→ **DATA ENTRIES**:

^^^^^^^^

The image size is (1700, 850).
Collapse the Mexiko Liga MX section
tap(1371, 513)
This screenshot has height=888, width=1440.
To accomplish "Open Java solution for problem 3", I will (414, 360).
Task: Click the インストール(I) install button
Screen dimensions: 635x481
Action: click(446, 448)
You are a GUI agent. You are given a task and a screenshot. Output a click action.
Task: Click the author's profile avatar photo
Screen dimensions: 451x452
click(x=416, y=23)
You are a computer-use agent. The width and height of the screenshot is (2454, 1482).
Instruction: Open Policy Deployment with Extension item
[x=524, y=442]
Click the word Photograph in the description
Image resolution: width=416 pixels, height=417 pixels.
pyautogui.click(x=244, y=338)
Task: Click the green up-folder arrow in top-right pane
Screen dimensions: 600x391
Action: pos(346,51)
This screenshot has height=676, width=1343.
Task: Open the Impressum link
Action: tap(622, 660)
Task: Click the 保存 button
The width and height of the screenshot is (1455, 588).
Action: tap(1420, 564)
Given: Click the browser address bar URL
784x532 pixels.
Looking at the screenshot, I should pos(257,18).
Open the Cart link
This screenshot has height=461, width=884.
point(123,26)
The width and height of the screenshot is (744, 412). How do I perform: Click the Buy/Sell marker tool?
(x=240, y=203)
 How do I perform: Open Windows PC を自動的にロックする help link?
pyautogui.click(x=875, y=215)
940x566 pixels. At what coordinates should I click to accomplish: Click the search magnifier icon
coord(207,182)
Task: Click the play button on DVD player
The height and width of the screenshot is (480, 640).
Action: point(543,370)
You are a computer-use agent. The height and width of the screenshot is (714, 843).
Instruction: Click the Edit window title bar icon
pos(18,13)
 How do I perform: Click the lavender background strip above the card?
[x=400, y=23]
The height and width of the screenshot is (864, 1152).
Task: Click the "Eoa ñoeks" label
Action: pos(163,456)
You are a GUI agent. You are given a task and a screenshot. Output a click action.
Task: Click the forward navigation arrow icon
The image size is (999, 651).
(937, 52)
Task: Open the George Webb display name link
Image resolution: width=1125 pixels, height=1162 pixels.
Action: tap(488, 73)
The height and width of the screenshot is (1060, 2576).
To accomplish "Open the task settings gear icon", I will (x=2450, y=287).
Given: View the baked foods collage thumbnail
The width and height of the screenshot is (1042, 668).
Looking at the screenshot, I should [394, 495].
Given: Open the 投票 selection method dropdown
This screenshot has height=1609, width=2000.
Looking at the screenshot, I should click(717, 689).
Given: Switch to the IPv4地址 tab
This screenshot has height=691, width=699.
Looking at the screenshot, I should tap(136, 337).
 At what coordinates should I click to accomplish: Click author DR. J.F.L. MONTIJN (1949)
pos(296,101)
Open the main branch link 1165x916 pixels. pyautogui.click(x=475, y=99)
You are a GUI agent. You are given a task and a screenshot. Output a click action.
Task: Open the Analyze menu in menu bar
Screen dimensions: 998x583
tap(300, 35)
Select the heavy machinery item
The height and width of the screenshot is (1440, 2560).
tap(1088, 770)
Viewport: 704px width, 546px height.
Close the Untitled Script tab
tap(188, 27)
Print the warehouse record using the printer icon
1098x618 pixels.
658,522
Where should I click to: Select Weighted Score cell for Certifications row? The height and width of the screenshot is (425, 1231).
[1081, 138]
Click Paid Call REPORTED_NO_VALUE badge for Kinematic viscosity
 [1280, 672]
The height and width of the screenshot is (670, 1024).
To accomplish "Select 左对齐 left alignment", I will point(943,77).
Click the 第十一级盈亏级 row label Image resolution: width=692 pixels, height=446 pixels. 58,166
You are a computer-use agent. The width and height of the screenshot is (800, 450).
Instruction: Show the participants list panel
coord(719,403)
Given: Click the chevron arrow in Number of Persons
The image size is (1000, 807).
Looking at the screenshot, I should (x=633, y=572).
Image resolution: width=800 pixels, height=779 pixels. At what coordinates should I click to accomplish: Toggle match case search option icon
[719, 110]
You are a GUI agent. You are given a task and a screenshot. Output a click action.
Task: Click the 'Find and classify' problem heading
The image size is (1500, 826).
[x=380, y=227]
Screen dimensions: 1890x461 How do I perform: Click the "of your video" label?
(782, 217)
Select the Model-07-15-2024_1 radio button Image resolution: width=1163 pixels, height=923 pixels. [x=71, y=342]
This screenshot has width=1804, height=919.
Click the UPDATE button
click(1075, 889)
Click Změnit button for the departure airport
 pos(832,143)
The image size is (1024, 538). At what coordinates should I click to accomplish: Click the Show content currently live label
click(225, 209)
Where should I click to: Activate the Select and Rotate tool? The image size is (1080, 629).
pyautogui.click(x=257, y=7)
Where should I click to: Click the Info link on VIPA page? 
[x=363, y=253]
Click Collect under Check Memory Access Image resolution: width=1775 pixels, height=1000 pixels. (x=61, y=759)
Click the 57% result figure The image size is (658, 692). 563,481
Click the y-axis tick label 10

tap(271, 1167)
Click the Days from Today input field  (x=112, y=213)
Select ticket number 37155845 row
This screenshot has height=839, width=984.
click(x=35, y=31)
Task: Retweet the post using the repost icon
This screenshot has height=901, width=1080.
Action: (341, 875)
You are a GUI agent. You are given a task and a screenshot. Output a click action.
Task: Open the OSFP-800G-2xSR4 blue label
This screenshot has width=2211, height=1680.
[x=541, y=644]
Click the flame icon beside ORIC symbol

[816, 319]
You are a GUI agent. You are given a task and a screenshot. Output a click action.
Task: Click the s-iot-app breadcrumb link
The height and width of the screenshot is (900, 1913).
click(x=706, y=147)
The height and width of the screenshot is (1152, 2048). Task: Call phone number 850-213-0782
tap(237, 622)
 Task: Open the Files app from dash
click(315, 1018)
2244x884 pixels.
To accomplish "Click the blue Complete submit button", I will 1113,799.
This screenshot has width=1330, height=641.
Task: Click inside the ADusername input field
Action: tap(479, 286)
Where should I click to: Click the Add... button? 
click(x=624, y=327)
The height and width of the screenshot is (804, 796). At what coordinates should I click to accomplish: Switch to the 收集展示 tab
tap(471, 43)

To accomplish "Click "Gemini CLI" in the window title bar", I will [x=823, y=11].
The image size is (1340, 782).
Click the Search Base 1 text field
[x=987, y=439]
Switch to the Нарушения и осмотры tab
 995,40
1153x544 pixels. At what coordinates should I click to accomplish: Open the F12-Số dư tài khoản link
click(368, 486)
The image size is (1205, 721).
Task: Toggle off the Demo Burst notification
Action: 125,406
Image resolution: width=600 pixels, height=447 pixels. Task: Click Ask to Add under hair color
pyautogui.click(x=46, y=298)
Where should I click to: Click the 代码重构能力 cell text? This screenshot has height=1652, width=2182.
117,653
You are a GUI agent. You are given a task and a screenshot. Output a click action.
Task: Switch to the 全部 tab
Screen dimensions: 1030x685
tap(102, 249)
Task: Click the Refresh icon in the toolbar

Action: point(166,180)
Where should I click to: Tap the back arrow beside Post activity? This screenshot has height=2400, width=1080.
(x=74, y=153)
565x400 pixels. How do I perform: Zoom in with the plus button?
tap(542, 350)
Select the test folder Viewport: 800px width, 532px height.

^^^^^^^^

→ **YOUR GOAL**: Please reproduce all of the data above line for line, without changing anything.

→ **WRITTEN REPLY**:
The image size is (1700, 850).
Collapse the Mexiko Liga MX section
tap(1371, 513)
This screenshot has height=888, width=1440.
To accomplish "Open Java solution for problem 3", I will (414, 360).
Task: Click the インストール(I) install button
Screen dimensions: 635x481
Action: click(446, 448)
You are a GUI agent. You are given a task and a screenshot. Output a click action.
Task: Click the author's profile avatar photo
Screen dimensions: 451x452
click(x=416, y=23)
You are a computer-use agent. The width and height of the screenshot is (2454, 1482).
Instruction: Open Policy Deployment with Extension item
[x=524, y=442]
Click the word Photograph in the description
Image resolution: width=416 pixels, height=417 pixels.
pyautogui.click(x=244, y=338)
Task: Click the green up-folder arrow in top-right pane
Screen dimensions: 600x391
Action: pos(346,51)
This screenshot has height=676, width=1343.
Task: Open the Impressum link
Action: tap(622, 660)
Task: Click the 保存 button
The width and height of the screenshot is (1455, 588).
Action: tap(1420, 564)
Given: Click the browser address bar URL
784x532 pixels.
Looking at the screenshot, I should pos(257,18).
Open the Cart link
This screenshot has height=461, width=884.
point(123,26)
The width and height of the screenshot is (744, 412). How do I perform: Click the Buy/Sell marker tool?
(x=240, y=203)
 How do I perform: Open Windows PC を自動的にロックする help link?
pyautogui.click(x=875, y=215)
940x566 pixels. At what coordinates should I click to accomplish: Click the search magnifier icon
coord(207,182)
Task: Click the play button on DVD player
The height and width of the screenshot is (480, 640).
Action: point(543,370)
You are a computer-use agent. The height and width of the screenshot is (714, 843).
Instruction: Click the Edit window title bar icon
pos(18,13)
 How do I perform: Click the lavender background strip above the card?
[x=400, y=23]
The height and width of the screenshot is (864, 1152).
Task: Click the "Eoa ñoeks" label
Action: pos(163,456)
You are a GUI agent. You are given a task and a screenshot. Output a click action.
Task: Click the forward navigation arrow icon
The image size is (999, 651).
(937, 52)
Task: Open the George Webb display name link
Image resolution: width=1125 pixels, height=1162 pixels.
Action: tap(488, 73)
The height and width of the screenshot is (1060, 2576).
To accomplish "Open the task settings gear icon", I will (x=2450, y=287).
Given: View the baked foods collage thumbnail
The width and height of the screenshot is (1042, 668).
Looking at the screenshot, I should [394, 495].
Given: Open the 投票 selection method dropdown
This screenshot has height=1609, width=2000.
Looking at the screenshot, I should click(717, 689).
Given: Switch to the IPv4地址 tab
This screenshot has height=691, width=699.
Looking at the screenshot, I should tap(136, 337).
 At what coordinates should I click to accomplish: Click author DR. J.F.L. MONTIJN (1949)
pos(296,101)
Open the main branch link 1165x916 pixels. pyautogui.click(x=475, y=99)
You are a GUI agent. You are given a task and a screenshot. Output a click action.
Task: Open the Analyze menu in menu bar
Screen dimensions: 998x583
tap(300, 35)
Select the heavy machinery item
The height and width of the screenshot is (1440, 2560).
tap(1088, 770)
Viewport: 704px width, 546px height.
Close the Untitled Script tab
tap(188, 27)
Print the warehouse record using the printer icon
1098x618 pixels.
658,522
Where should I click to: Select Weighted Score cell for Certifications row? The height and width of the screenshot is (425, 1231).
[1081, 138]
Click Paid Call REPORTED_NO_VALUE badge for Kinematic viscosity
 [1280, 672]
The height and width of the screenshot is (670, 1024).
To accomplish "Select 左对齐 left alignment", I will point(943,77).
Click the 第十一级盈亏级 row label Image resolution: width=692 pixels, height=446 pixels. 58,166
You are a computer-use agent. The width and height of the screenshot is (800, 450).
Instruction: Show the participants list panel
coord(719,403)
Given: Click the chevron arrow in Number of Persons
The image size is (1000, 807).
Looking at the screenshot, I should (x=633, y=572).
Image resolution: width=800 pixels, height=779 pixels. At what coordinates should I click to accomplish: Toggle match case search option icon
[719, 110]
You are a GUI agent. You are given a task and a screenshot. Output a click action.
Task: Click the 'Find and classify' problem heading
The image size is (1500, 826).
[x=380, y=227]
Screen dimensions: 1890x461 How do I perform: Click the "of your video" label?
(782, 217)
Select the Model-07-15-2024_1 radio button Image resolution: width=1163 pixels, height=923 pixels. [x=71, y=342]
This screenshot has width=1804, height=919.
Click the UPDATE button
click(1075, 889)
Click Změnit button for the departure airport
 pos(832,143)
The image size is (1024, 538). At what coordinates should I click to accomplish: Click the Show content currently live label
click(225, 209)
Where should I click to: Activate the Select and Rotate tool? The image size is (1080, 629).
pyautogui.click(x=257, y=7)
Where should I click to: Click the Info link on VIPA page? 
[x=363, y=253]
Click Collect under Check Memory Access Image resolution: width=1775 pixels, height=1000 pixels. (x=61, y=759)
Click the 57% result figure The image size is (658, 692). 563,481
Click the y-axis tick label 10

tap(271, 1167)
Click the Days from Today input field  (x=112, y=213)
Select ticket number 37155845 row
This screenshot has height=839, width=984.
click(x=35, y=31)
Task: Retweet the post using the repost icon
This screenshot has height=901, width=1080.
Action: (341, 875)
You are a GUI agent. You are given a task and a screenshot. Output a click action.
Task: Open the OSFP-800G-2xSR4 blue label
This screenshot has width=2211, height=1680.
[x=541, y=644]
Click the flame icon beside ORIC symbol

[816, 319]
You are a GUI agent. You are given a task and a screenshot. Output a click action.
Task: Click the s-iot-app breadcrumb link
The height and width of the screenshot is (900, 1913).
click(x=706, y=147)
The height and width of the screenshot is (1152, 2048). Task: Call phone number 850-213-0782
tap(237, 622)
 Task: Open the Files app from dash
click(315, 1018)
2244x884 pixels.
To accomplish "Click the blue Complete submit button", I will 1113,799.
This screenshot has width=1330, height=641.
Task: Click inside the ADusername input field
Action: tap(479, 286)
Where should I click to: Click the Add... button? 
click(x=624, y=327)
The height and width of the screenshot is (804, 796). At what coordinates should I click to accomplish: Switch to the 收集展示 tab
tap(471, 43)

To accomplish "Click "Gemini CLI" in the window title bar", I will [x=823, y=11].
The image size is (1340, 782).
Click the Search Base 1 text field
[x=987, y=439]
Switch to the Нарушения и осмотры tab
 995,40
1153x544 pixels. At what coordinates should I click to accomplish: Open the F12-Số dư tài khoản link
click(368, 486)
The image size is (1205, 721).
Task: Toggle off the Demo Burst notification
Action: 125,406
Image resolution: width=600 pixels, height=447 pixels. Task: Click Ask to Add under hair color
pyautogui.click(x=46, y=298)
Where should I click to: Click the 代码重构能力 cell text? This screenshot has height=1652, width=2182.
117,653
You are a GUI agent. You are given a task and a screenshot. Output a click action.
Task: Switch to the 全部 tab
Screen dimensions: 1030x685
tap(102, 249)
Task: Click the Refresh icon in the toolbar

Action: point(166,180)
Where should I click to: Tap the back arrow beside Post activity? This screenshot has height=2400, width=1080.
(x=74, y=153)
565x400 pixels. How do I perform: Zoom in with the plus button?
tap(542, 350)
Select the test folder Viewport: 800px width, 532px height.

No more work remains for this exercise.